I’ll be the first to admit that I have a developer-sized, Alpha Geek, Grade A Large ego. This invite sure feeds that ego. But the flip side is the “impostor syndrome”. I’ve been doing work that’s more “around” Joomla than “in” Joomla for about a year now, and I’ve seen the work that the core developers have done over that time, and it’s impressive. Too impressive.

It’s a truism that if you’re writing code and you aren’t learning new techniques all the time, you’re already obsolete — you just don’t know it yet. I’ve learnt a lot more from the Joomla 1.5 code in the past year than I have in a long time, and now I’m supposed to be capable at making a significant contribution to making it ready for release? That just sounds a little too implausible to me right now. Worse yet, Open Source Matters, the operating body behind the code is willing to spend real resources to get me down there to help out. In my book, that’s a big responsibility.

For some reason I always fall back to car analogies when describing the Joomla project. This time is no different. I feel like I’ve got at best a peripheral knowledge of the inner workings of the code. I’m down there, fiddling with one of the back tires of this Joomla race car thing, marvelling at the power it contains.
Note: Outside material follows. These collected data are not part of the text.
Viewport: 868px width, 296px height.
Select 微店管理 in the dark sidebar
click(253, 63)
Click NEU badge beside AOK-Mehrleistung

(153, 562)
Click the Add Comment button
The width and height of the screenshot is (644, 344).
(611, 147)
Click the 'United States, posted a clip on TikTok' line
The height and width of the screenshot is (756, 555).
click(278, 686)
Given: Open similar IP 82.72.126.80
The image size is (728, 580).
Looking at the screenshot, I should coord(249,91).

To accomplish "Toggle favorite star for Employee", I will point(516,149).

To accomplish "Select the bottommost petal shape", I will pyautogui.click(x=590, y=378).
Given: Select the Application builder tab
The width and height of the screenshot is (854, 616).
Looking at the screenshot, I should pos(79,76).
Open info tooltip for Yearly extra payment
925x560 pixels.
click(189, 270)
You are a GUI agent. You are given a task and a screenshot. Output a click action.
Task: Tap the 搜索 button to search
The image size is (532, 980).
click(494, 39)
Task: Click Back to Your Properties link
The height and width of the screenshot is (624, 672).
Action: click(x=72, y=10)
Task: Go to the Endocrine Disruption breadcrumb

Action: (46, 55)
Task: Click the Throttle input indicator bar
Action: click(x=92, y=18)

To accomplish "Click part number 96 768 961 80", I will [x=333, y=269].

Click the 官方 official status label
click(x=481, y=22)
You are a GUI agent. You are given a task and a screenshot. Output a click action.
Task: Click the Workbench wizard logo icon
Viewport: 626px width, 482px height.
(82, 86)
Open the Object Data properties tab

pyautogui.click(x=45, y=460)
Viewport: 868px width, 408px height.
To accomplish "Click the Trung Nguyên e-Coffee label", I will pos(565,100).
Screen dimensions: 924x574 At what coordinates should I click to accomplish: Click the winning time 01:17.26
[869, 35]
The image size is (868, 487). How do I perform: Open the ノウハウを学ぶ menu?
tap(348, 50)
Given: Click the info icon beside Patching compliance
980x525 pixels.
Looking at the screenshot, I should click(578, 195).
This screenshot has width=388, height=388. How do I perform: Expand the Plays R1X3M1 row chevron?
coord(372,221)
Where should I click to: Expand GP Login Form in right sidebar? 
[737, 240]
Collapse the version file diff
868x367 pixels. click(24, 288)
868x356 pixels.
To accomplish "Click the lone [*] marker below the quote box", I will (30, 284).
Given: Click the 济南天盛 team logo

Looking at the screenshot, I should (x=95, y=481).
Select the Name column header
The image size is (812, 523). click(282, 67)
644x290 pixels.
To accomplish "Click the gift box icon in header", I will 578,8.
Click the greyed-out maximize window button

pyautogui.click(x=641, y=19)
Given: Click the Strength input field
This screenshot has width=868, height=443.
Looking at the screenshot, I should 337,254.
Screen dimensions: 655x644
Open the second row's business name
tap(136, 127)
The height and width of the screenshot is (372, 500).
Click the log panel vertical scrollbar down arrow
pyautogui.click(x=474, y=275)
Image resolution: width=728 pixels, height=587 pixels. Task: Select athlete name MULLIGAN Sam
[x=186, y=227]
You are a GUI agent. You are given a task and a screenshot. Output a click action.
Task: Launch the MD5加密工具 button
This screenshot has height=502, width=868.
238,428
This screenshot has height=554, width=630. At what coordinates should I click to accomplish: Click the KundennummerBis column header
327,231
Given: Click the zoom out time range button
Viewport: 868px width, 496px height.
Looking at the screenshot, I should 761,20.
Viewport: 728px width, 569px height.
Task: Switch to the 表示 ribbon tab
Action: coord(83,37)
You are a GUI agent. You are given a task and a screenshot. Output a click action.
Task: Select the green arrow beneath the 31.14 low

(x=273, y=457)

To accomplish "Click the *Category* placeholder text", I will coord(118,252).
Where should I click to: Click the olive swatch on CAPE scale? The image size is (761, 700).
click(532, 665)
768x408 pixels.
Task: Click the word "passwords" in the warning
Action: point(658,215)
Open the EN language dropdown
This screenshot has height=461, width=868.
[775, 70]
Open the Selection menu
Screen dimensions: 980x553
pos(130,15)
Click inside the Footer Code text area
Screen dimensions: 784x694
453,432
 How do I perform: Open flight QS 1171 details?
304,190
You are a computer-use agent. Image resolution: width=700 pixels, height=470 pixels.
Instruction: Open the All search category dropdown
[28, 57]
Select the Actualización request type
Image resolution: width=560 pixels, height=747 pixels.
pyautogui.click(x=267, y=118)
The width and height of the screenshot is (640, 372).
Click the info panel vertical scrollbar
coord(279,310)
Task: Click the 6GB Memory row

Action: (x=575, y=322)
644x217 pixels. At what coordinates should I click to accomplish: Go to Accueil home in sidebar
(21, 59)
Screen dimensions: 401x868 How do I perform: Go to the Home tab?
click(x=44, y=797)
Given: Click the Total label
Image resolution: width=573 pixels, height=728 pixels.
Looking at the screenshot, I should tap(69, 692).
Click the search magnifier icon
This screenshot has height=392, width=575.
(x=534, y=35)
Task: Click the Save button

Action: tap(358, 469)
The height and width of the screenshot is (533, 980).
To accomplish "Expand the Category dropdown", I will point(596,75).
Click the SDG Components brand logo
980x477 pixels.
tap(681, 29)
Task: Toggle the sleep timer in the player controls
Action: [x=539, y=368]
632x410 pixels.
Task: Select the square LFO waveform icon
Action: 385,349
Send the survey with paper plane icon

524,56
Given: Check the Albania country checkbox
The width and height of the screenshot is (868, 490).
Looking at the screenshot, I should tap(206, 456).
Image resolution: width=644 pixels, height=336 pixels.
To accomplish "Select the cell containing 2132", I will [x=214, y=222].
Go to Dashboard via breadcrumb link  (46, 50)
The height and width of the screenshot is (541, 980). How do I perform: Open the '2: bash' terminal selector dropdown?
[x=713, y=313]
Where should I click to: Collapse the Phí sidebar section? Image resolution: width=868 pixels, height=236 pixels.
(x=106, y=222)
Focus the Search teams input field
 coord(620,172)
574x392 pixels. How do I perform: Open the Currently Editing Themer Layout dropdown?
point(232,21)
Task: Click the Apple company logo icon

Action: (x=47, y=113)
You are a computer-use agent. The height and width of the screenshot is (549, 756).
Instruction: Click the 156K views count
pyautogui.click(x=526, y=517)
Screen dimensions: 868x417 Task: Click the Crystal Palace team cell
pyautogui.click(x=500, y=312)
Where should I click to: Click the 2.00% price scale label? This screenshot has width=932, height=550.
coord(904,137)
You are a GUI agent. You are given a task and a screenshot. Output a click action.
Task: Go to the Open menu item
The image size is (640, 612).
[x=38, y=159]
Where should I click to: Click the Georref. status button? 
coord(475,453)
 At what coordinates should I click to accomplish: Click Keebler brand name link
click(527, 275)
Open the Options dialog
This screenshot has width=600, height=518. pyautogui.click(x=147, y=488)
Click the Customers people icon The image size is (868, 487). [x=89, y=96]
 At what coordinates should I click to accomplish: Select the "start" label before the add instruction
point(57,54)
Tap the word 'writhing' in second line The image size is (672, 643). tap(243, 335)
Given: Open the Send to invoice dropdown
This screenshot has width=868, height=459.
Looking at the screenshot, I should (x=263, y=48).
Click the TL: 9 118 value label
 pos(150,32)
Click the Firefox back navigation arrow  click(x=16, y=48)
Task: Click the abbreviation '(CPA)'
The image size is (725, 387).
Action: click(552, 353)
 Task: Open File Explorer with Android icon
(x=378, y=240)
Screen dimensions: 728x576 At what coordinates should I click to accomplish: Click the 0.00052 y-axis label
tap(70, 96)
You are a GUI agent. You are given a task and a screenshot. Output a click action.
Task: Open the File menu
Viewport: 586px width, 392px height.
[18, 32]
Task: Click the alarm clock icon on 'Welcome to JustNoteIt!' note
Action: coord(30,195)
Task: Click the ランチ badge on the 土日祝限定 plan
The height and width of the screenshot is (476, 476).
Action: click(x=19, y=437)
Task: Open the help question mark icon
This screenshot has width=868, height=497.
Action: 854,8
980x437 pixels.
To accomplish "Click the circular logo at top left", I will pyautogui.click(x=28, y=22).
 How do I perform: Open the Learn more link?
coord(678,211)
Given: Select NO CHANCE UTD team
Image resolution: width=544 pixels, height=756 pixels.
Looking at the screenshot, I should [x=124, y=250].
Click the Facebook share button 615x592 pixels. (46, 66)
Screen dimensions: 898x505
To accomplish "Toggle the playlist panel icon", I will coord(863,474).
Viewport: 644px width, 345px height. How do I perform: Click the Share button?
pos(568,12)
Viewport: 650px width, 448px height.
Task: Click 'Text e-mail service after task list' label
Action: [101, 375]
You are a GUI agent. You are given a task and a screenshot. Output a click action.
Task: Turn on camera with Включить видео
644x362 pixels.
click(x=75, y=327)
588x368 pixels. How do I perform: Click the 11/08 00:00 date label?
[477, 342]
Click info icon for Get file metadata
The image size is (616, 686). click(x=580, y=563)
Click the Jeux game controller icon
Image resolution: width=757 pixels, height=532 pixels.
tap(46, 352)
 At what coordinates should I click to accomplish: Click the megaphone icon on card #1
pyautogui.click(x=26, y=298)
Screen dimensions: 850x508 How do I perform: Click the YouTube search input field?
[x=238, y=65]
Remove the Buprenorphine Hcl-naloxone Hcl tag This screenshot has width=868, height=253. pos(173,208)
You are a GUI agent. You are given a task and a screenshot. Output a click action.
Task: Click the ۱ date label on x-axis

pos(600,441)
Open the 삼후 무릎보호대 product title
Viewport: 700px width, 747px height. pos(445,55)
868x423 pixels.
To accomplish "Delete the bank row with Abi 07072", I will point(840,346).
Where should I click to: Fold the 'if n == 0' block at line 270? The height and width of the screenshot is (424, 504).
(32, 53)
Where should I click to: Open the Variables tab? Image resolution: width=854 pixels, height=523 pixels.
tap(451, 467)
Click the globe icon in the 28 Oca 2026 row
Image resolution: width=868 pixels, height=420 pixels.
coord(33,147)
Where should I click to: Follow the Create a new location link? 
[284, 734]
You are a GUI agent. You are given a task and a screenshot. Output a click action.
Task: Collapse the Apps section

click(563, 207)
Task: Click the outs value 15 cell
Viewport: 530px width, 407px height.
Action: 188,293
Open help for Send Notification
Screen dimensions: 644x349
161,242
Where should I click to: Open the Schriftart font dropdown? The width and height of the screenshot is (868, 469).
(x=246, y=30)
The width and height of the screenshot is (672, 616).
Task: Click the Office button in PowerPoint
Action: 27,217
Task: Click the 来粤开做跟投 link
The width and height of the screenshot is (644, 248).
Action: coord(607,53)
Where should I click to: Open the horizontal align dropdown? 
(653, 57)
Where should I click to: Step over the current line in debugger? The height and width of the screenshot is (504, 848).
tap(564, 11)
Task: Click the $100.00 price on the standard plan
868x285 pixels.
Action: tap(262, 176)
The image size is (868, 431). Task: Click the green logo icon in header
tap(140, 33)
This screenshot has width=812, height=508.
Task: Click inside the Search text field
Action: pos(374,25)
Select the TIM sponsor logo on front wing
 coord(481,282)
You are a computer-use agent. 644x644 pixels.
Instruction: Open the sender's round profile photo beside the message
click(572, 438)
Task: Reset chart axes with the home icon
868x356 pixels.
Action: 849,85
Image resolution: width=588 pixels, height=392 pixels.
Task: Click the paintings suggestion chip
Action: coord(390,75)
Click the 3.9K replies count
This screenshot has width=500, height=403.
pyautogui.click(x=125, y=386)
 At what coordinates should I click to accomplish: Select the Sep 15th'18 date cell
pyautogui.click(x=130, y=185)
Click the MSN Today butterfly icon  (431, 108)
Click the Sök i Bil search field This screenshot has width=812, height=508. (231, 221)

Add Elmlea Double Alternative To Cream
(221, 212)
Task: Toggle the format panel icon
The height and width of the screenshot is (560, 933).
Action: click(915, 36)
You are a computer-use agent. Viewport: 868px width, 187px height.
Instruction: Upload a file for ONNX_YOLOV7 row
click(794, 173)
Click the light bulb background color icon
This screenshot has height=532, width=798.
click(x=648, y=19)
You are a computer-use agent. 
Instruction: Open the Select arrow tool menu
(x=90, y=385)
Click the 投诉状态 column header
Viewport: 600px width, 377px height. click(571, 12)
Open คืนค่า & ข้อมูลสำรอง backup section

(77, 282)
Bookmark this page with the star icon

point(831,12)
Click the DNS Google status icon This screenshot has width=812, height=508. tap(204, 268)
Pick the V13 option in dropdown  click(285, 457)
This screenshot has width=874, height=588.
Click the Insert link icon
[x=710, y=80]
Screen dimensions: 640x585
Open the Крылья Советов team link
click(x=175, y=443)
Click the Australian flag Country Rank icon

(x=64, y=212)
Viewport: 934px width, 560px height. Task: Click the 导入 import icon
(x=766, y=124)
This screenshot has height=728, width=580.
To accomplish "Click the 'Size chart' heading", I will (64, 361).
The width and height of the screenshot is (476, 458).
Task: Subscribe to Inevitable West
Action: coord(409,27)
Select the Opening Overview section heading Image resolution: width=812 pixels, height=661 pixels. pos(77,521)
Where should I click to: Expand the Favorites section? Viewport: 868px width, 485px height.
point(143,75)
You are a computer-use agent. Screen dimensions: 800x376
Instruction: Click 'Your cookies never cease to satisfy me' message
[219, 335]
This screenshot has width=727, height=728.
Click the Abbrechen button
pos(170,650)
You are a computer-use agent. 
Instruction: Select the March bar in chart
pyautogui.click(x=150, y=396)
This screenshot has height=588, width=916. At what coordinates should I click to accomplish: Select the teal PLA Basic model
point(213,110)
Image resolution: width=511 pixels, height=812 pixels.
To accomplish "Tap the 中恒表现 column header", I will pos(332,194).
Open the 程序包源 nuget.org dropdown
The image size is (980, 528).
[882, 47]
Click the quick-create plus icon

While I’m tinkering, one of the chief mechanics, in an impossibly clean uniform but with deep grease stains on his hands say “hey, bud, want to come up here and help us fix this thing?”

Hell yeah I do — just as long as I don’t either break something stupid or wind up looking like a total putz in the process! So now I have just under a week to learn everything I can about this code and not make a fool of myself. Fun indeed.